EU struggles for a common stance – UN Secretary General in attendance free Press

EU struggles for a common stance - UN Secretary General in attendance  free Press

Some Western countries, such as the United States or Great Britain, have announced that they will not send any political representatives to the Winter Games. Meanwhile, UN Secretary-General Guterres is traveling for the opening ceremony.

Berlin/New York.

Three weeks before the start of the Olympic Games in Beijing, the European Union is still fighting for a normalcy over a diplomatic boycott.

Chancellor Olaf Scholz (SPD) in Berlin said the vote was still ongoing within the EU on the issue. “This process is not yet complete in all respects.” The issue could also play a role in the meeting of EU foreign ministers in Brest, France on Friday.

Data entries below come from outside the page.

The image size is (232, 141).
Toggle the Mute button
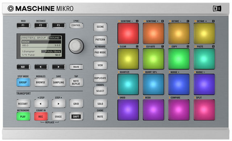100,116
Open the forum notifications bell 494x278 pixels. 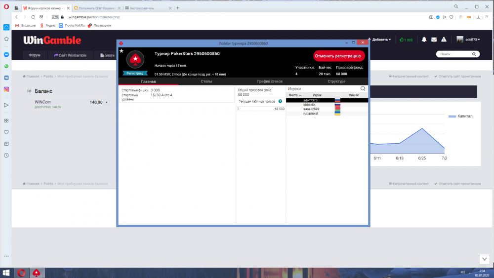(x=424, y=40)
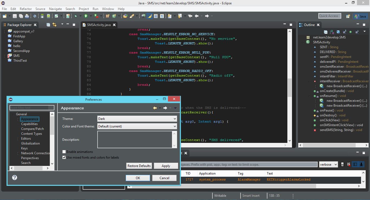Image resolution: width=370 pixels, height=200 pixels.
Task: Launch the Run tool in the toolbar
Action: pyautogui.click(x=85, y=16)
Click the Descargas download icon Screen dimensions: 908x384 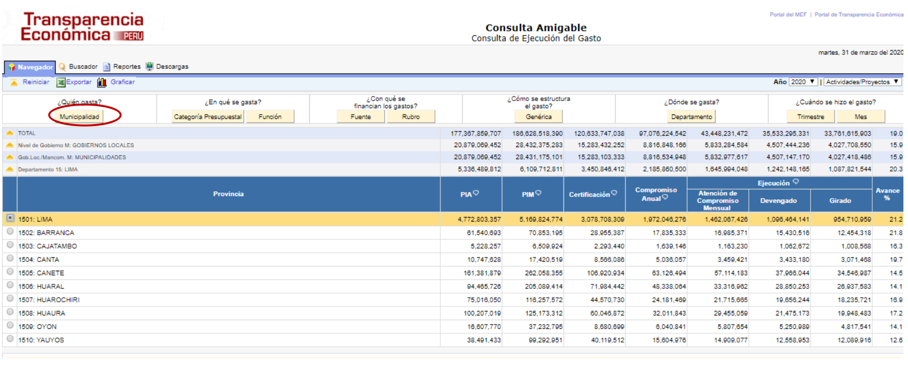(150, 66)
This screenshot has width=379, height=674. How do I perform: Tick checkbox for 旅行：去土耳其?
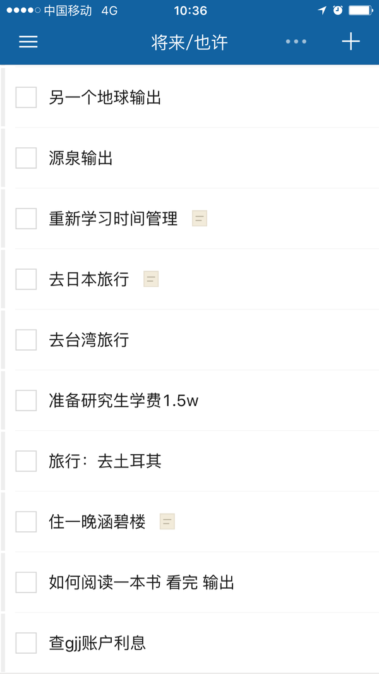coord(26,460)
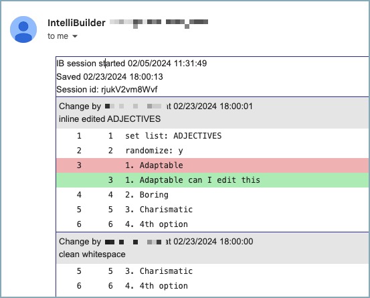The image size is (370, 298).
Task: Click the first '4. 4th option' line
Action: point(212,224)
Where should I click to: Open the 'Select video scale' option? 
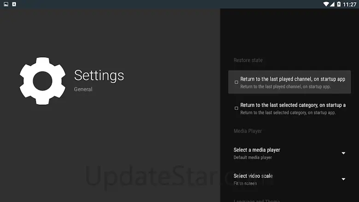(x=289, y=179)
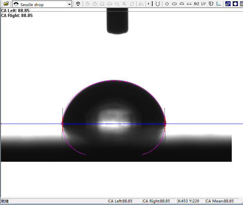Click the left contact point marker

(62, 124)
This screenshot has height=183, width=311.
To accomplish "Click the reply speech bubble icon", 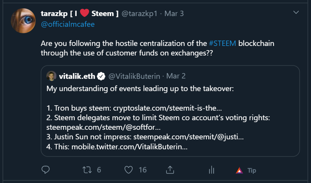I will (46, 170).
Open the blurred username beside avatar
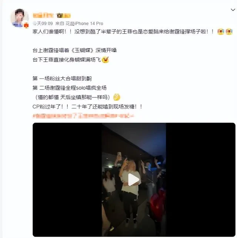The image size is (237, 238). pos(43,15)
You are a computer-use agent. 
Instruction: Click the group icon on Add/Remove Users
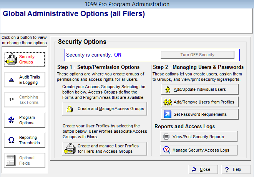[168, 102]
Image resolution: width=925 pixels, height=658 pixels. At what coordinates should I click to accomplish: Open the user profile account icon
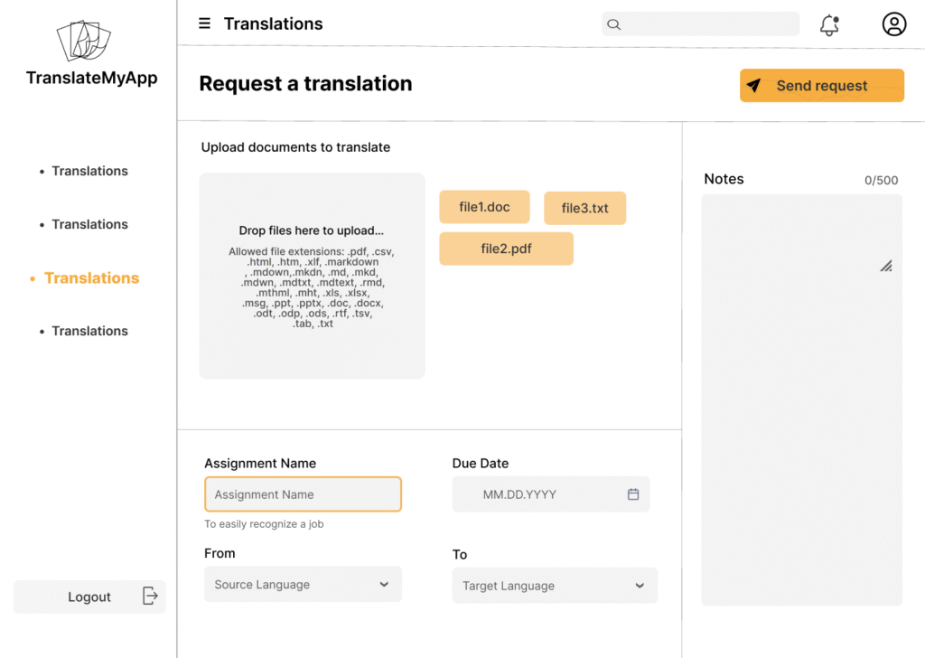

The United States announced weeks ago that it would not send any official representatives to the Games in China from February 4 to 20. Australia, Canada, Great Britain and New Zealand followed suit. The main reason for this is the human rights situation in the world’s most populous country. The leadership in Beijing is criticized for its treatment of Muslim Uighurs and Tibetans in Xinjiang province, but also for suppressing the democracy movement in Hong Kong and threats against Taiwan.

Olympic opening ceremony on 4 February

On the other hand, UN Secretary-General Antonio Guterres will travel to Beijing for the opening ceremony. The Portuguese announced it in New York. “First of all, the Olympics is an extremely important event and it is an event that symbolizes the role of sport in bringing people together and promoting peace,” Guterres said. He therefore intends to appear at the opening ceremony on 4 February “without a political dimension”, “with the message that the Olympic Games should be an instrument for peace in the world”.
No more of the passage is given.